And you're sure this isn't just some fanboy thing? 'Cause I've fought more than a couple pimply, overweight vamps that called themselves Lestat.

Buffy ,'Lessons'


Natter 47: My Brilliance Is Wasted On You People  

Off-topic discussion. Wanna talk about corsets, duct tape, or physics? This is the place. Detailed discussion of any current-season TV must be whitefonted.


shrift - Oct 26, 2006 9:51:01 am PDT #5814 of 10001
"You can't put a price on the joy of not giving a shit." -Zenkitty

I'm not allowed to get rid of it, for some reason.

Does Mike think he'll be able to sell it as an antique some day?

And, okay, the receptionist guy left for, like, a minute, and I just got bombarded with people asking me for departments and deliveries.

Like, guys? I didn't even know where the printer paper was this morning.
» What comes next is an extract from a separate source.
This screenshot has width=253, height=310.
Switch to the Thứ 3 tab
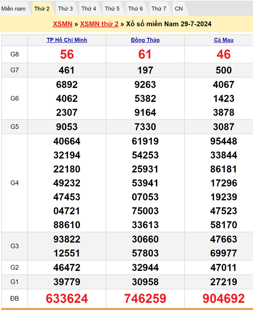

sarameg - Oct 26, 2006 9:51:14 am PDT #5815 of 10001

Dad repurposed all our old macs (and some work ones too) so they could be used unofficially in the schools, with mom as the distributor. Some of them are still out there. I still have my 1996 laptop, but I won't ditch that until I figure how to get stuff off it an onto my current one. It's ...nontrivial.


Jessica - Oct 26, 2006 9:51:51 am PDT #5816 of 10001
And then Ortus came and said "It's Ortin' time" and they all Orted off into the sunset

We always had PCs at home (because we'd get the old computers from my Dad's law firm whenever they upgraded) and Apples at school (because of that "Apples for students" grocery points program). I remember learning to program in Logo and Basic. (For values of "program" which include "make the triangle thing which for some reason was called a turtle move three inches to the left")

And then in middle school we learned to program using Hypercards, which I thought were stupid and pointless.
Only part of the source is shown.